WRITTEN PROBLEM A:
In the biography of Étienne Méhul below, in what year was Méhul named to the newly founded Institut de France?

EXTRACT:
= = = =
Étienne Méhul

Etienne Nicolas Méhul (22 June 1763 – 18 October 1817) was a French composer, "the most important opera composer in France during the Revolution."[1] He was also the first composer to be called a "Romantic".[2]

Contents

Life

Méhul was born at Givet in Ardennes to Jean-François Méhul - a wine merchant - and his wife Marie-Cécile (née Keuly). His first music lessons came from a blind local organist, but he had innate aptitude and was sent to study with a German musician and organist, Wilhelm Hanser, at the monastery of Lavaldieu, a few miles from Givet. Here Méhul developed his lifelong love of flowers.[3]

In 1778 or 1779 he went to Paris and began to study with Jean-Frédéric Edelmann, a harpsichord player and friend of Méhul's idol Christoph Willibald von Gluck. Méhul's first published composition was a book of piano pieces in 1783. He also arranged airs from popular operas and by the late 1780s he had begun to think about an operatic career for himself.

In 1787, the writer Valadier offered Méhul one of his libretti, Cora, which had been rejected by Gluck in 1785.[4] The Académie royale de musique (the Paris Opéra put Méhul's work, under the title Alonzo et Cora, into rehearsal in June 1789. However, the rehearsals were abandoned on 8 August, probably because the Opéra had been suffering severe financial difficulties throughout the 1780s, and the opera was not premiered until 1791.[5] In the meantime, Méhul found an ideal collaborator in the librettist François-Benoît Hoffman, who provided the words to the first of Méhul's operas to be performed, Euphrosine. Its premiere in 1790 was an immense success and marked the composer out as a new talent. It was also the start of his long relationship with the Comédie Italienne theatre (soon to be renamed the Opéra-Comique).

In spite of the failure of Cora in 1791 and the banning of Adrien for political reasons the year after that, Méhul consolidated his reputation with works such as Stratonice and Mélidore et Phrosine. During the French Revolution, Méhul composed many patriotic songs and propaganda pieces, the most famous of which is the Chant du départ. Méhul was rewarded by becoming the first composer named to the newly founded Institut de France in 1795. He also held a post as one of the five inspectors of the Conservatoire de Paris. Mehul was on friendly terms with Napoleon and became one of the first Frenchmen to receive the Légion d'honneur.

Méhul's operatic success was not as great in the first decade of the nineteenth century as it had been in the 1790s, although works such as Joseph (1807) became famous abroad, particularly in Germany. The failure of his opera Les amazones in 1811 was a severe blow and virtually ended his career as a composer for the theatre. In spite of his friendship with Napoleon, Méhul's public standing survived the transition to the Bourbon Restoration intact. However, the composer was now seriously ill with tuberculosis and he died on 18 October 1817.[6]His grave is at the cemetery of Père Lachaise, near the grave of the Belgian composer, his contemporary François-Joseph Gossec.
= = = =
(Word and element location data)
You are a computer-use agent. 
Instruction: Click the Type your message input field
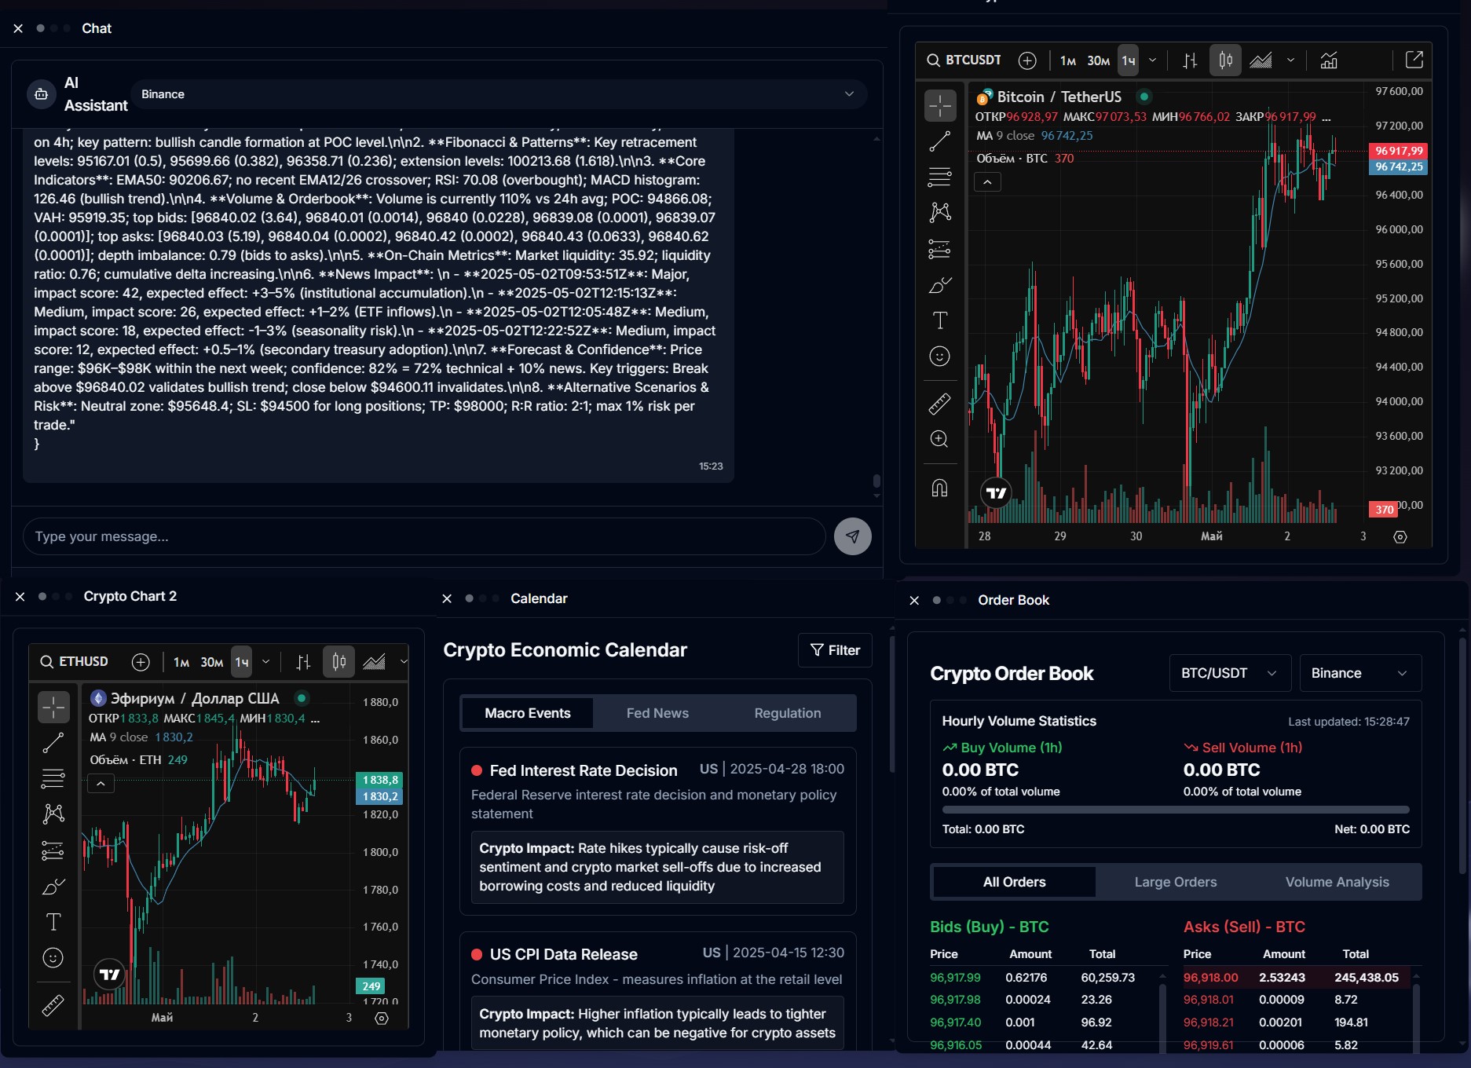coord(424,536)

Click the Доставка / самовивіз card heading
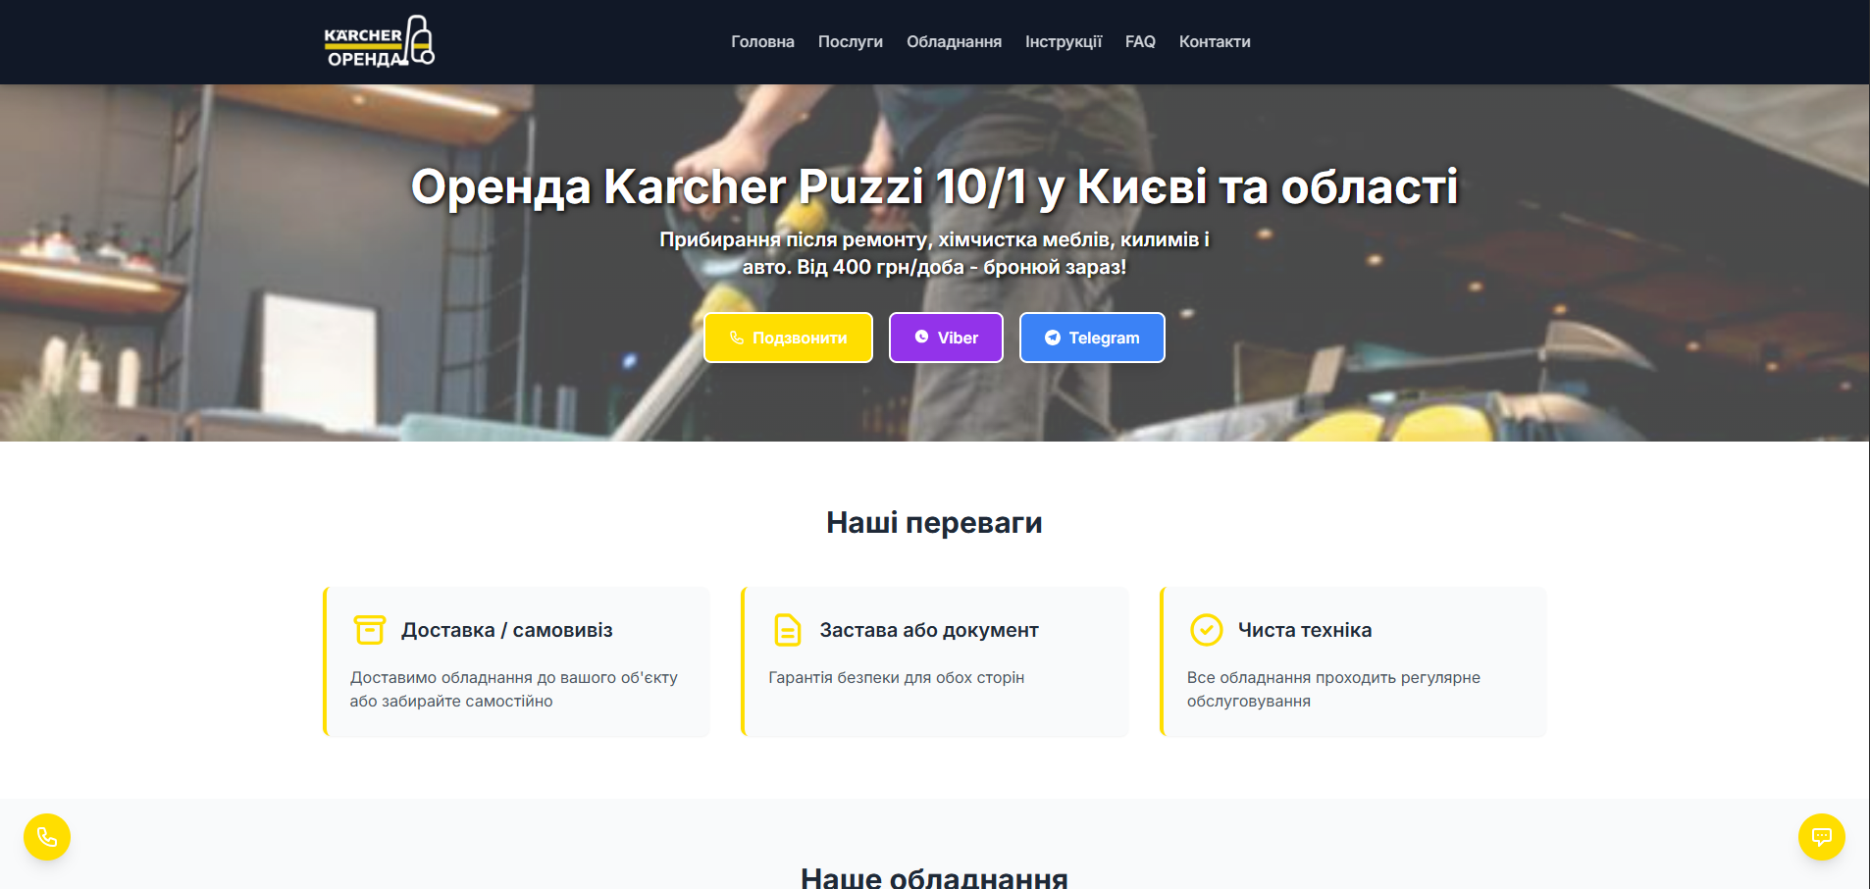(506, 630)
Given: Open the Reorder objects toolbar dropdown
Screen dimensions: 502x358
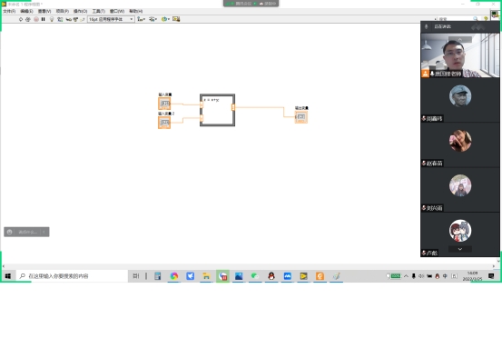Looking at the screenshot, I should tap(165, 19).
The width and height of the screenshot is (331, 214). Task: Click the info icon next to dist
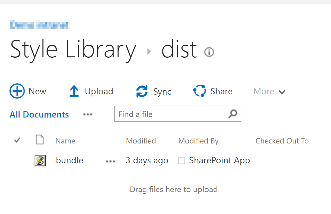209,52
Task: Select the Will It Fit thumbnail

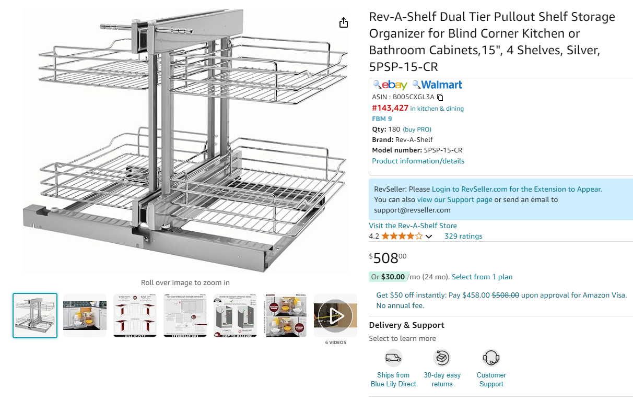Action: pyautogui.click(x=135, y=315)
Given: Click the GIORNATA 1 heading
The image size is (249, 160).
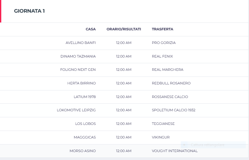Looking at the screenshot, I should [29, 11].
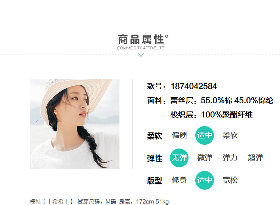Choose the 修身 fit option
The image size is (280, 205).
click(x=179, y=180)
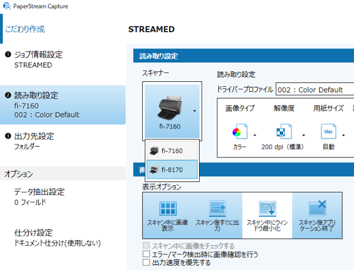Screen dimensions: 354x270
Task: Open data extraction settings option
Action: pos(47,197)
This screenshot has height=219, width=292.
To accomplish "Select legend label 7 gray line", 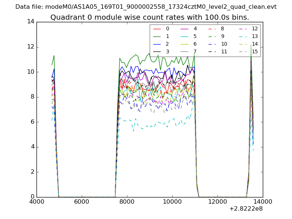I will 195,52.
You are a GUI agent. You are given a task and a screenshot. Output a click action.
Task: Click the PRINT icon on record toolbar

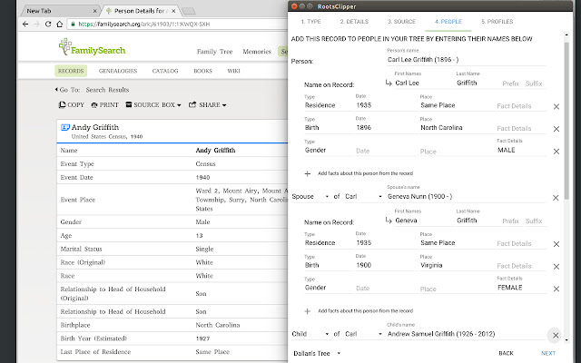(x=94, y=105)
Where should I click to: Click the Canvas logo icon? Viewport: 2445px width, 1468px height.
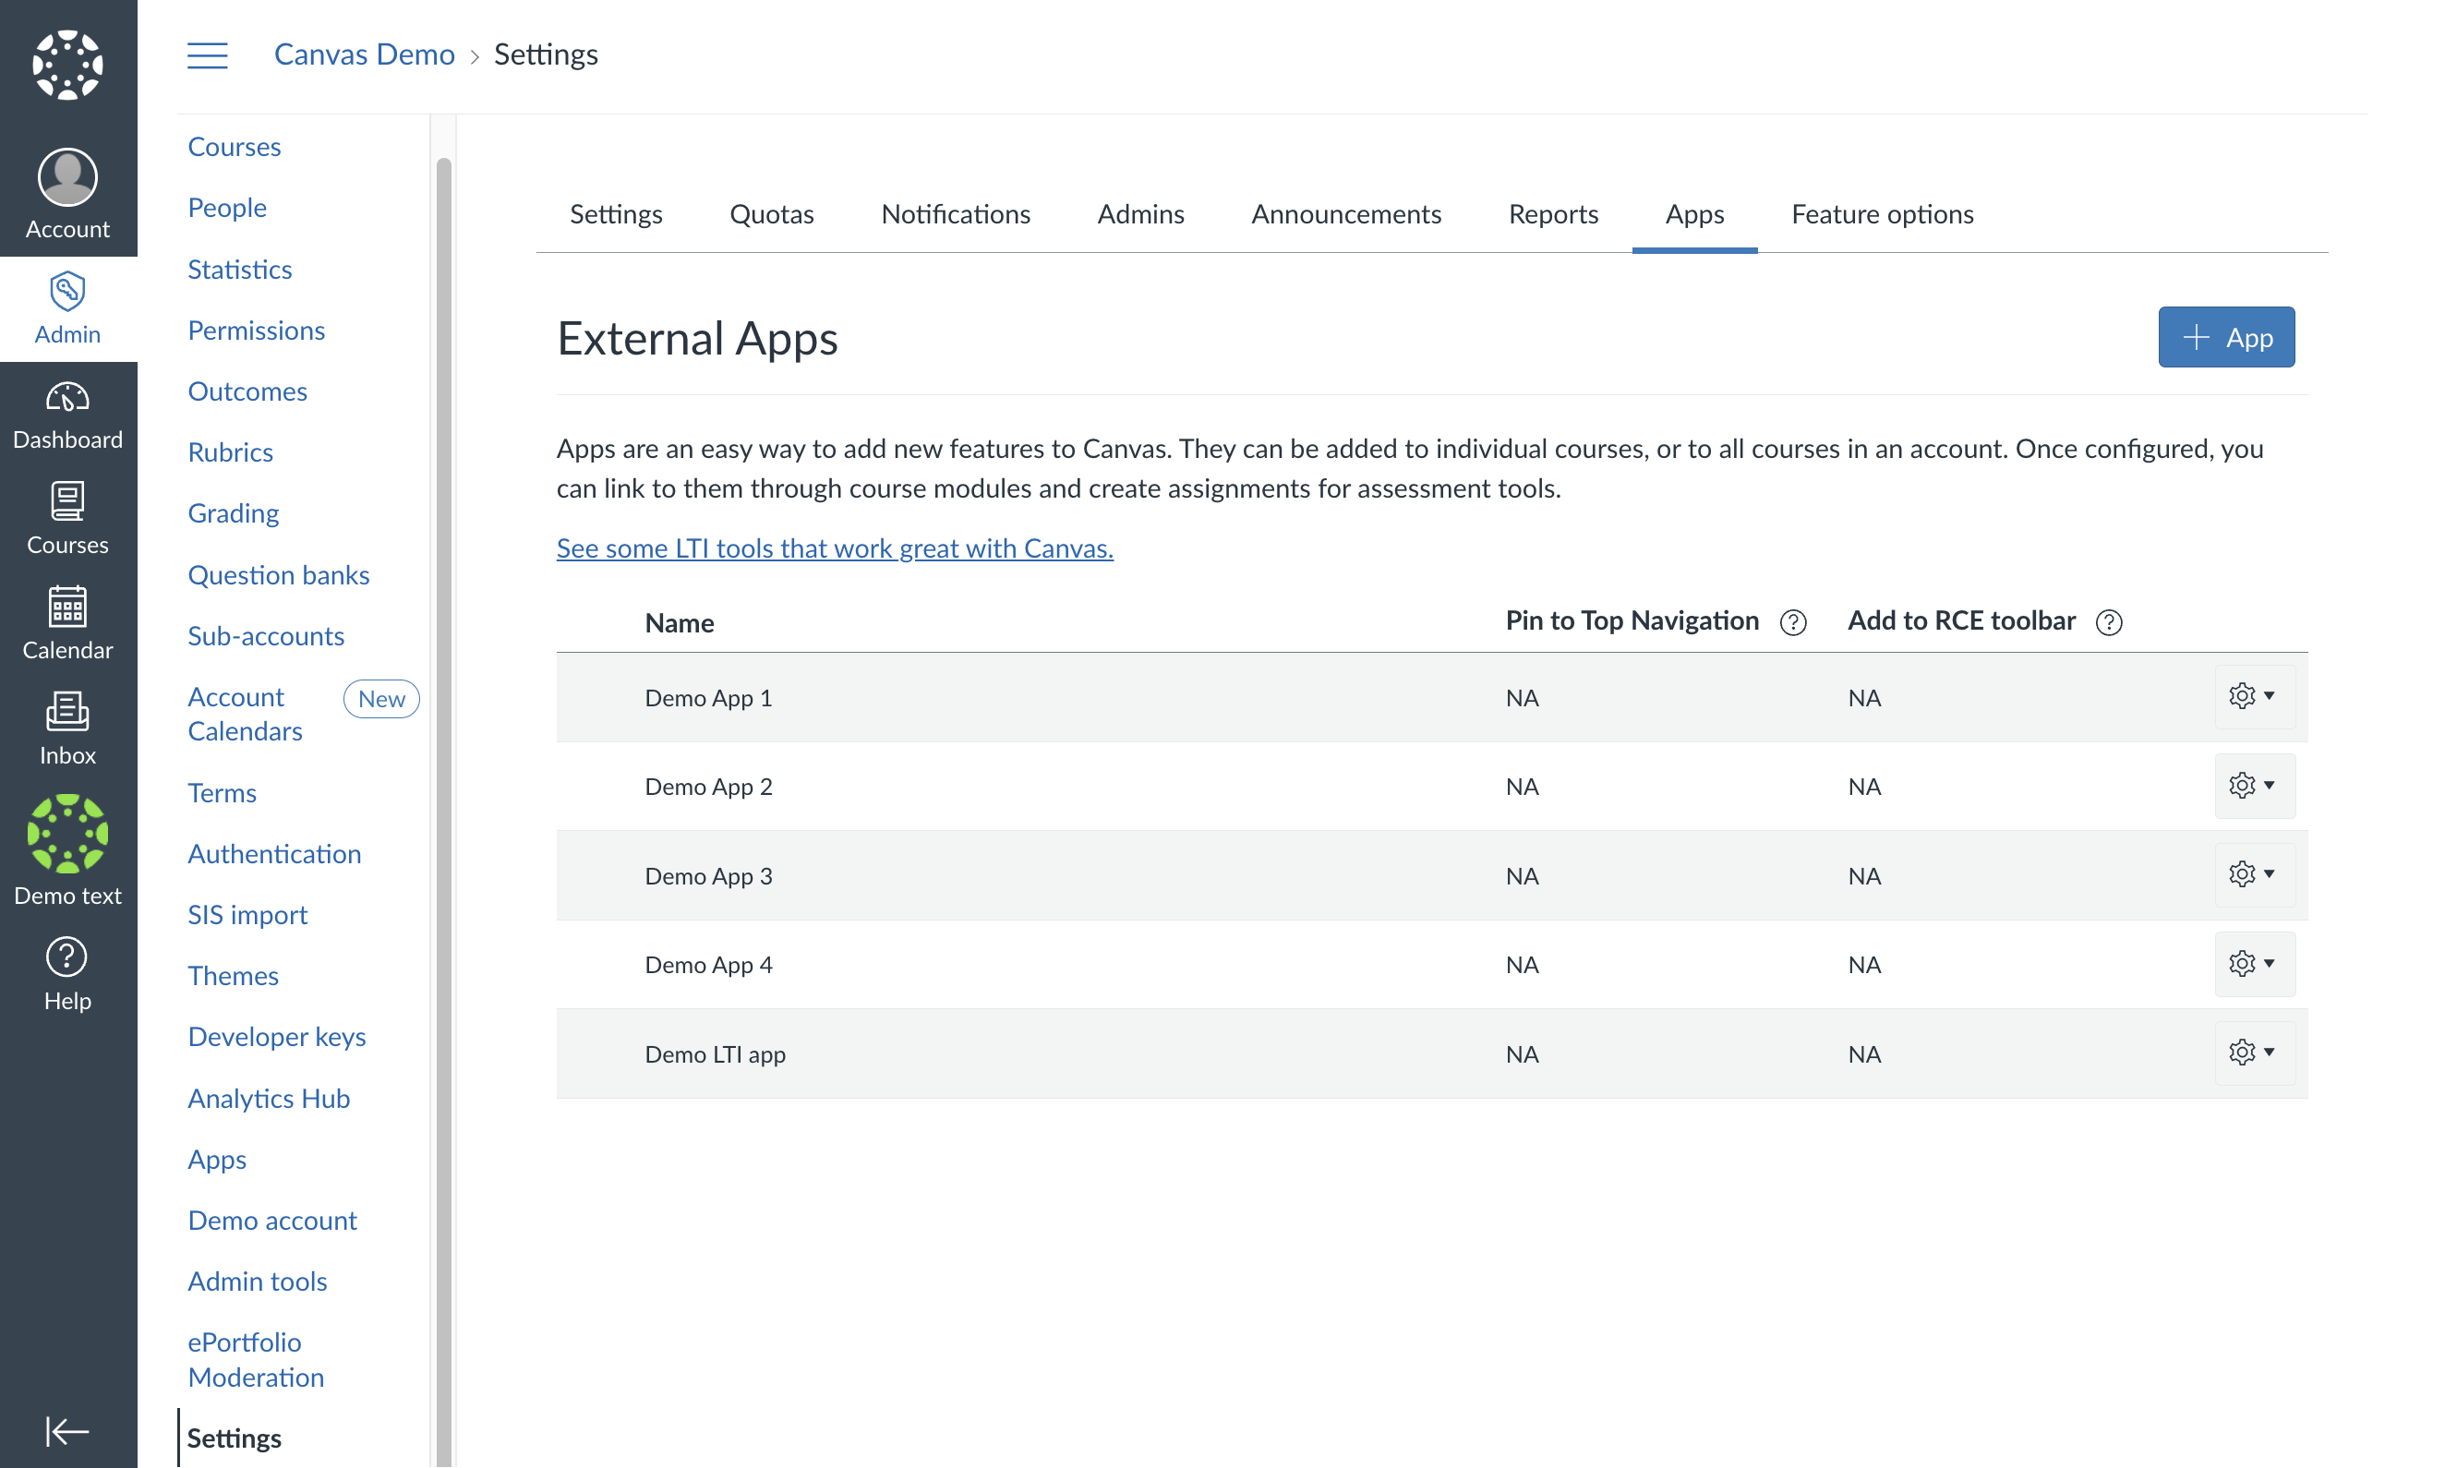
= = = =
WRITTEN PROBLEM B:
Write out the lines of the records, starting at the line that contains "You are a GUI" and continuing through the end of the records, including both ends. Leave the pictures out of your answer.

WORKED SOLUTION A:
1795

WORKED SOLUTION B:
You are a GUI agent. You are given a task and a screenshot. Output a click action.
Task: Click the PRINT icon on record toolbar

(x=94, y=105)
Where should I click to: Click the Canvas logo icon? Viewport: 2445px width, 1468px height.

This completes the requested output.